Weber's pessimism on the meaninglessness of life and death was tempered by his belief that the "truth of science and history and systematic knowledge of all kinds" could lead people into the light. He expounded on this by referencing Plato's allegory of the cave. Which led me to think that novelists like Coetzee, or Arlt, or Kafka were practitioners of cave and shadows approach to novel writing. I mean that they populate their novels with characters that flail about and try to reach out for something beyond their grasp. They will not for sure lead you directly to the light but blind you in the pitch darkness of the cave.

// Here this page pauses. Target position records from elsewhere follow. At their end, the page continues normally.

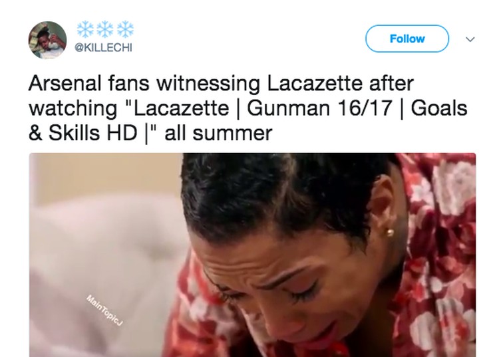Open the @KILLECHI profile avatar picture
499x357 pixels.
48,40
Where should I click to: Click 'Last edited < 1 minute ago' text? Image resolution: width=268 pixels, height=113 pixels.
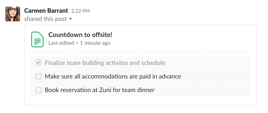[79, 43]
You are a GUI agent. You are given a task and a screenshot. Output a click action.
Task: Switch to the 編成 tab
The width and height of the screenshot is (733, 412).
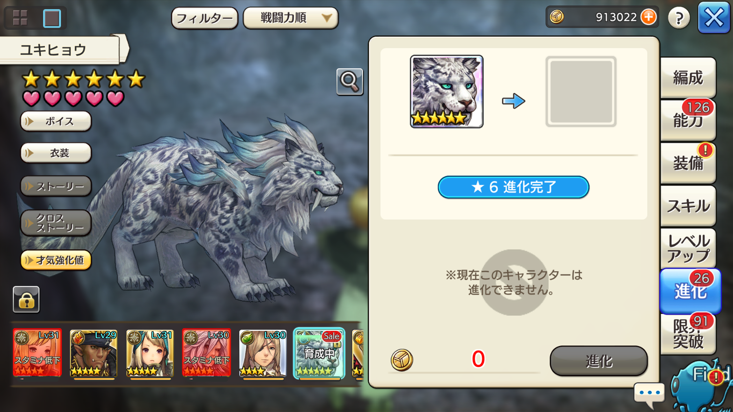tap(688, 78)
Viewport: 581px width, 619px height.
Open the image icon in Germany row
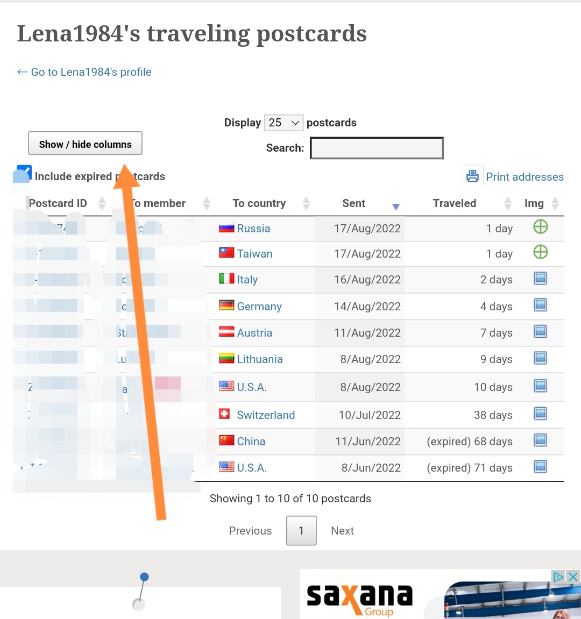click(540, 305)
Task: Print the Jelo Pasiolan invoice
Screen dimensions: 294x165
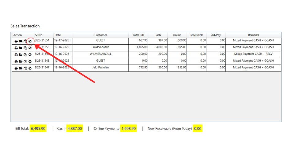Action: coord(16,68)
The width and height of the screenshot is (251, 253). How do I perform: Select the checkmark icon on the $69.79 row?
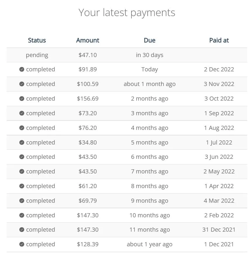click(x=22, y=201)
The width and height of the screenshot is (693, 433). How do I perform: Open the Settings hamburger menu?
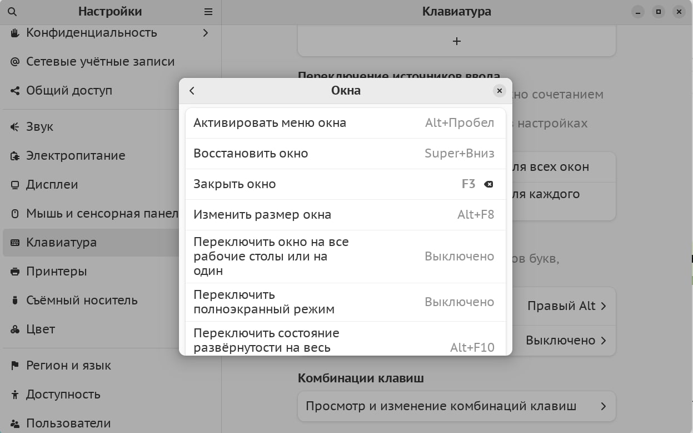click(x=208, y=12)
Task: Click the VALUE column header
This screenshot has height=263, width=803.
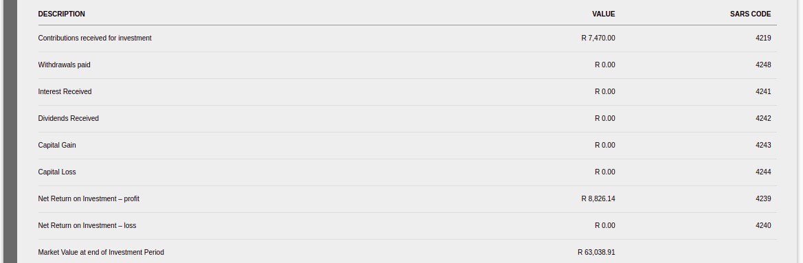Action: tap(603, 14)
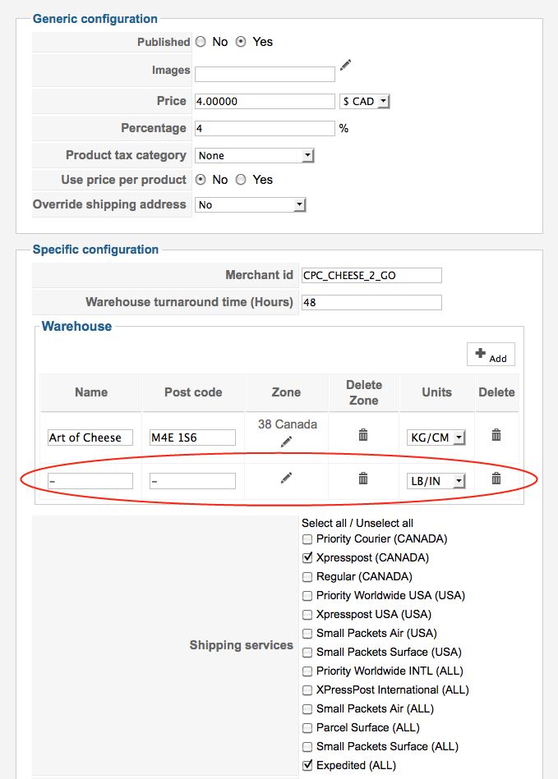
Task: Open the Product tax category dropdown
Action: pos(255,155)
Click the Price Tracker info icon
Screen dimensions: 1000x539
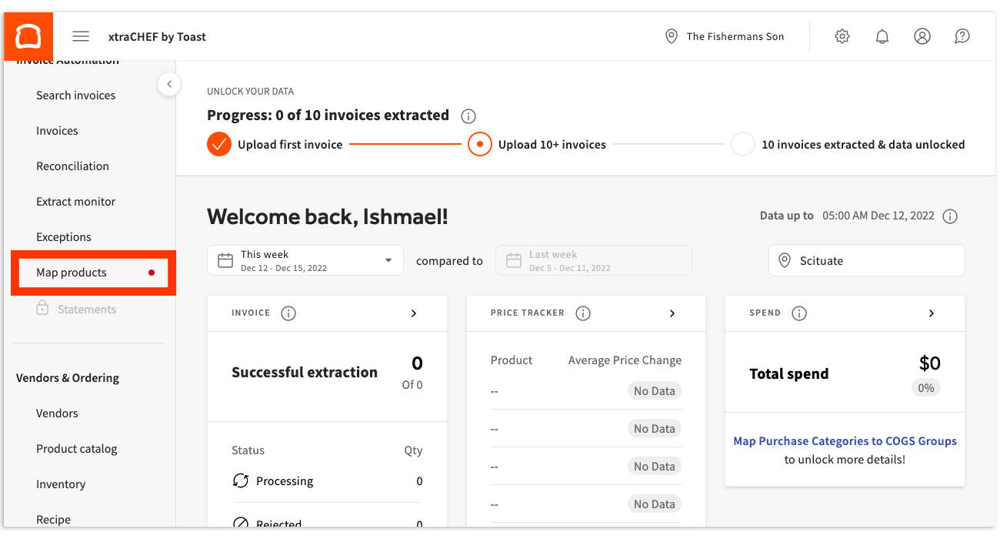pyautogui.click(x=583, y=313)
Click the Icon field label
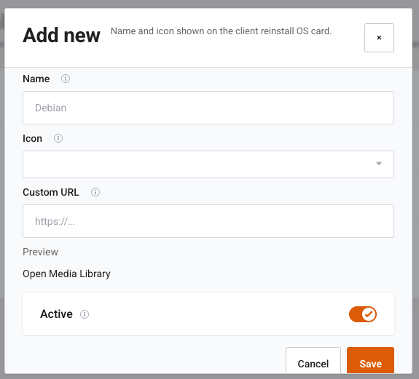Viewport: 419px width, 379px height. pos(32,139)

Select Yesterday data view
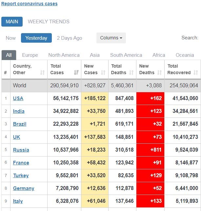[36, 38]
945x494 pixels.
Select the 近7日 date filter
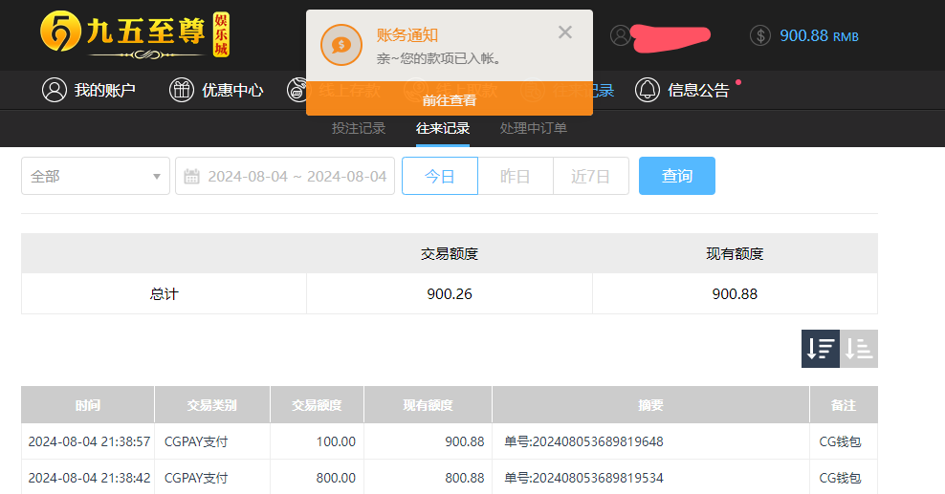[x=590, y=176]
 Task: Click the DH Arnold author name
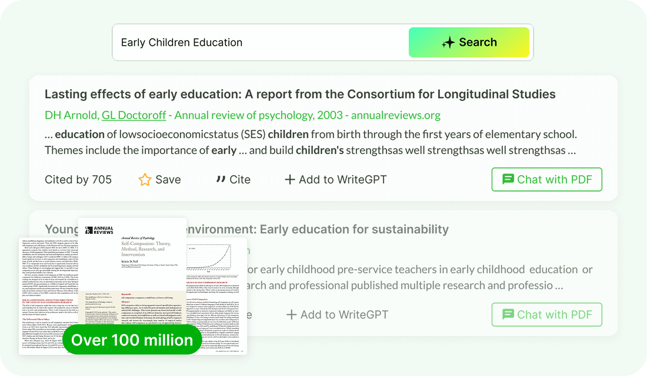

What Coetzee meant by childhood and schooldays was perhaps a teasing out of the meaning of what we are in life for. After all, a life taken prematurely, in fiction or not, was always a sad thought. But if the novelist had to take a character's life to prove a point that there's no point, then whatever.
Whatever is the meaning of a "figurative death". Walter Benjamin, in "The Storyteller" (translated by Harry Zohn) said that "the nature of the character in a novel cannot be presented any better than" the statement that says that the “meaning” of [the character's] life is revealed only in [the character's] death. In observing this figurative death, the reader somehow dies with him.
But the reader of a novel actually does look for human beings from whom he derives the “meaning of life.” Therefore he must, no matter what, know in advance that he will share their experience of death: if need be their figurative death—the end of the novel—but preferably their actual one. How do the characters make him understand that death is already waiting for them—a very definite death and at a very definite place? That is the question which feeds the reader’s consuming interest in the events of the novel.
The death of the novel is its ending. The novel dies every time it ends. But the reader lives on his life as before (i.e., doing things other than reading) after this metaphorical death. But one can choose not to finish reading a book if only to defy the closure that is the end of the book.
Whether we have completed reading it or not, a book, if it is any good, remains unfinished because it continues to mystify us as we spend our short shrift of time on its pages. Maybe reading is just a way to buy some time, to delay the business of living: a morbid thought. Even so, reading books we deem worthy enough to spend time on ought to lengthen a short life by giving its waking life even just a "tiny fraction" of new ideas, even just a shred of something.